Princess Diana’s friend, psychotherapist Julia Samuel, on the Grief Works app she helped launch and which taps her 30 years of experience helping others through loss
- Former Headspace research head helped Julia Samuel turn two books on getting past grief into app content to give round-the-clock support to people mourning loss
- There is no one-size-fits-all way to mourn, she says, and Grief Works app lets users explore what is right for them through meditation, breathwork and guidance
Julia Samuel, a British psychotherapist, has had a long career caring for those suffering from grief.
She has worked in the field for more than 30 years and written two books, Grief Works: Stories of Life, Death and Surviving in 2017 and This Too Shall Pass: Stories of Change, Crisis and Hopeful Beginnings in 2020.

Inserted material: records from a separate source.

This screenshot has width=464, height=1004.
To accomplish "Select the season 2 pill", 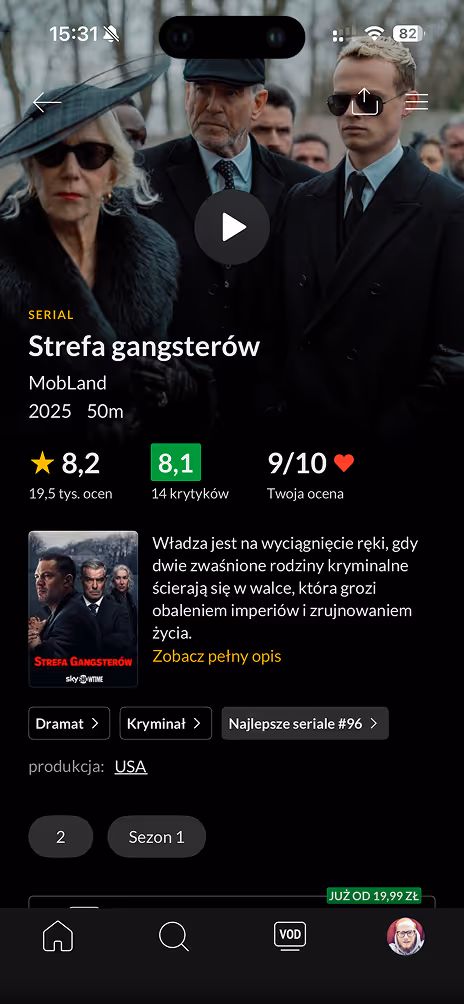I will point(61,837).
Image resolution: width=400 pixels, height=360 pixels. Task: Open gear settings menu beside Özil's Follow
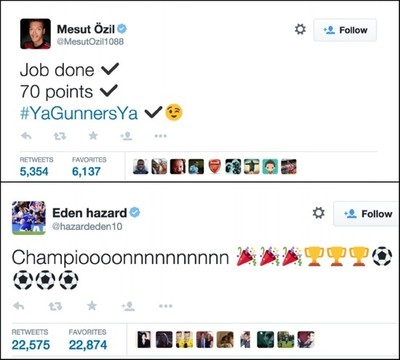[300, 29]
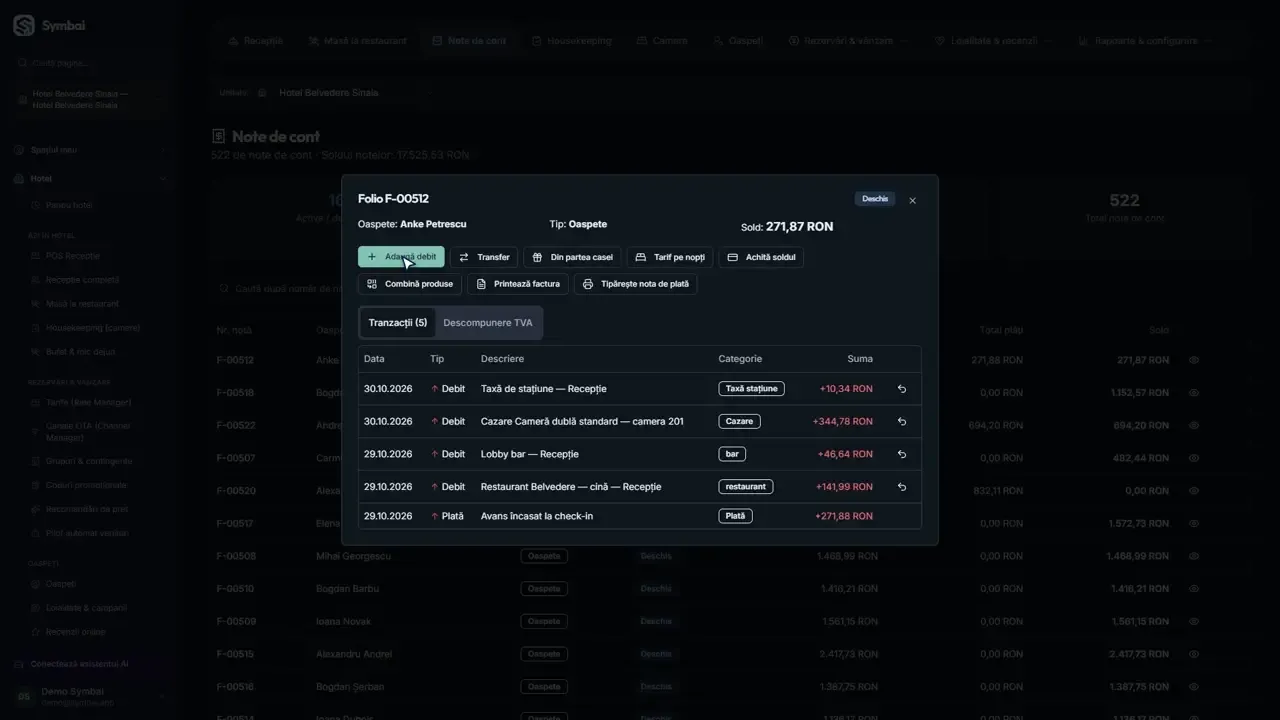Reverse the Taxă de stațiune transaction
The image size is (1280, 720).
[x=902, y=389]
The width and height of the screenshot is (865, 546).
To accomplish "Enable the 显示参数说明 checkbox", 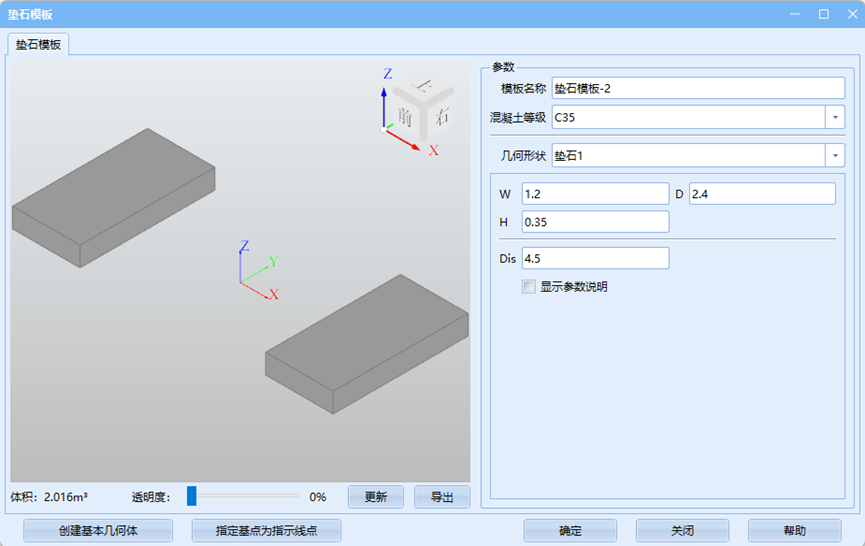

When Begley got in touch with her about creating an app that could help people put the advice from the books into practice, Samuel was “really keen”.
“Fast forward two years, we now have an app that can offer high-quality grief support that anyone can carry around with them and turn to at any time,” she says.
“You can download and use it immediately for the price of a coffee a week, and you can interact with it not unlike the way you would with a counsellor – only it’s available to you 24 hours a day.”
In 1994, Samuel was involved in launching Child Bereavement UK and, as a founding patron, is still involved with the charity.

This is a far cry from her privileged, society girl upbringing. Born into the Anglo-Irish brewing and banking Guinness family, her father was James Rundell Guinness from the banking side, her brother Hugo is a well-known artist and illustrator, and her sister, television producer Sabrina Guinness – now Lady Stoppard – famously dated Prince Charles before he married Diana Spencer.
Samuel, who at age 20 married into the Hill Samuel family, was known in the late 1980s and ’90s for being a close friend of Diana, Princess of Wales. They met at a dinner in 1987.
“In my late 20s, I worked as a volunteer with [mental health charity] Mind, and then I worked as a volunteer in a bereavement service and rapidly realised that this was the work I would want to do for the rest of my life,” says the 62-year-old, who was made an MBE by Queen Elizabeth in 2016. “It was the deep connection to others, creating a relationship and being able to make a difference that inspired me.”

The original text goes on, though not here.